_Collected data entries_
◆ ◆ ◆ ◆ ◆ ◆ ◆
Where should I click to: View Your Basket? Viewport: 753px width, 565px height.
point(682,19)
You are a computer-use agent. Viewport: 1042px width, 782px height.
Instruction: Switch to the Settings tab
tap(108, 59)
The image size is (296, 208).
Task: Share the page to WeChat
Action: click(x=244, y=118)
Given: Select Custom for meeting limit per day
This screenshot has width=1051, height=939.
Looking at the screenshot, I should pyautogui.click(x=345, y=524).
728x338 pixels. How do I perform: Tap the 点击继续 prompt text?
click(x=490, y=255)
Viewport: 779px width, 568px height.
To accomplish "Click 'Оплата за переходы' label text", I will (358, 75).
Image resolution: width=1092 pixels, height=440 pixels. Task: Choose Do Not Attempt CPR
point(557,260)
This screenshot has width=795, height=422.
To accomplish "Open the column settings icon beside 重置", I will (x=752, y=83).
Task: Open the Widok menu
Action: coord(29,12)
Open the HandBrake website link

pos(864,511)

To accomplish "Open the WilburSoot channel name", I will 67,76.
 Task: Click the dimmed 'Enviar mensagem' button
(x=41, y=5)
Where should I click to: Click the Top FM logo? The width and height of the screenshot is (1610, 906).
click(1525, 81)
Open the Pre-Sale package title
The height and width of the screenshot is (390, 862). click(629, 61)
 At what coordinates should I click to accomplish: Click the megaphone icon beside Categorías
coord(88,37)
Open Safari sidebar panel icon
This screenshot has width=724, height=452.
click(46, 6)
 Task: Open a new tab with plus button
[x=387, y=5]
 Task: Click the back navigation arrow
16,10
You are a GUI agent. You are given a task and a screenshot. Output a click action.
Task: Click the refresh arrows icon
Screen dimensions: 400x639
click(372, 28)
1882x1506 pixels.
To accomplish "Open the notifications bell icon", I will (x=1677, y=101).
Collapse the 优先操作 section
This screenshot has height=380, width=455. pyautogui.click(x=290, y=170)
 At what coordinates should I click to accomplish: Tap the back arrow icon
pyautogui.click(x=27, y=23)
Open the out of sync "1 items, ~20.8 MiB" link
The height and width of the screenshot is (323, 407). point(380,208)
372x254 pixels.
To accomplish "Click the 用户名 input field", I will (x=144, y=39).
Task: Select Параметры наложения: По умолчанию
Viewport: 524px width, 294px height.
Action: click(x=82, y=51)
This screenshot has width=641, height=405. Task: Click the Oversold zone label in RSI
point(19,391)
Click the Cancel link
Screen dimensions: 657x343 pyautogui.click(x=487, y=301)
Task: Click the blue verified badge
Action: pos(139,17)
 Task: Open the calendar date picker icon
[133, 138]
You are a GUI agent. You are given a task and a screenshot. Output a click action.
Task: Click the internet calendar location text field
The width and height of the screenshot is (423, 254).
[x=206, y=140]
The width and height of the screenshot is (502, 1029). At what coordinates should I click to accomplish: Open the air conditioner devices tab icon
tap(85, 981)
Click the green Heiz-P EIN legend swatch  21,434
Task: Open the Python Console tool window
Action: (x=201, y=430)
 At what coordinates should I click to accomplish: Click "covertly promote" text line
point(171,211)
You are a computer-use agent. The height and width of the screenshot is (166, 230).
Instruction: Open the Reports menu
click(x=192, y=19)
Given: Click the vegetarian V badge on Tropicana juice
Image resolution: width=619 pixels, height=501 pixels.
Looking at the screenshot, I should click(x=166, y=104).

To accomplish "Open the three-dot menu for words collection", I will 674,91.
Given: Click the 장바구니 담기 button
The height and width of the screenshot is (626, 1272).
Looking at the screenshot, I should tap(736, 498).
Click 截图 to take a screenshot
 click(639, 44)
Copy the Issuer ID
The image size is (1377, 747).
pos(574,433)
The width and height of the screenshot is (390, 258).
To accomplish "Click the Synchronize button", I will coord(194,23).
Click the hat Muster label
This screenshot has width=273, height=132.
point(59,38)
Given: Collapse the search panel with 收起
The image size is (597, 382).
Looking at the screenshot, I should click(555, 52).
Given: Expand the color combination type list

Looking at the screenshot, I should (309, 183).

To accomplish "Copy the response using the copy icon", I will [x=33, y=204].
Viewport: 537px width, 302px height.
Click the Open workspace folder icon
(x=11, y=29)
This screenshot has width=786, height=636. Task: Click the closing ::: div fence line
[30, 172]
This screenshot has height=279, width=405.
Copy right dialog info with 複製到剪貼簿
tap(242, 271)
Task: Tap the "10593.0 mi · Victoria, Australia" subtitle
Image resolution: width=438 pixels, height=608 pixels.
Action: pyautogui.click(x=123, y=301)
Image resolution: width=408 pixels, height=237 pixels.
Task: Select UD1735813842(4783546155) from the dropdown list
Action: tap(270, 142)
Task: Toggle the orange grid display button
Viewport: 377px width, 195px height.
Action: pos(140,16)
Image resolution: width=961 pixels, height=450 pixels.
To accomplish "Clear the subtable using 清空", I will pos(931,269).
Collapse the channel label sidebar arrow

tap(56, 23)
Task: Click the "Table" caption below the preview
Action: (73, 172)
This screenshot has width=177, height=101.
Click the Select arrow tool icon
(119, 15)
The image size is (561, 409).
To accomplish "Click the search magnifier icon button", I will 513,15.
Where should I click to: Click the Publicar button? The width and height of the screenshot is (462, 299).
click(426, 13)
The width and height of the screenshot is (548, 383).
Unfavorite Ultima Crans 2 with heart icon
◆ ◆ ◆ ◆ ◆ ◆ ◆
Repeat the entries above verbatim, but only from the line that has "The image size is (597, 382)." down to the line that has "Image resolution: width=961", inclusive.

The image size is (597, 382).
Looking at the screenshot, I should click(555, 52).
Given: Expand the color combination type list

Looking at the screenshot, I should (309, 183).

To accomplish "Copy the response using the copy icon", I will [x=33, y=204].
Viewport: 537px width, 302px height.
Click the Open workspace folder icon
(x=11, y=29)
This screenshot has width=786, height=636. Task: Click the closing ::: div fence line
[30, 172]
This screenshot has height=279, width=405.
Copy right dialog info with 複製到剪貼簿
tap(242, 271)
Task: Tap the "10593.0 mi · Victoria, Australia" subtitle
Image resolution: width=438 pixels, height=608 pixels.
Action: pyautogui.click(x=123, y=301)
Image resolution: width=408 pixels, height=237 pixels.
Task: Select UD1735813842(4783546155) from the dropdown list
Action: tap(270, 142)
Task: Toggle the orange grid display button
Viewport: 377px width, 195px height.
Action: pos(140,16)
Image resolution: width=961 pixels, height=450 pixels.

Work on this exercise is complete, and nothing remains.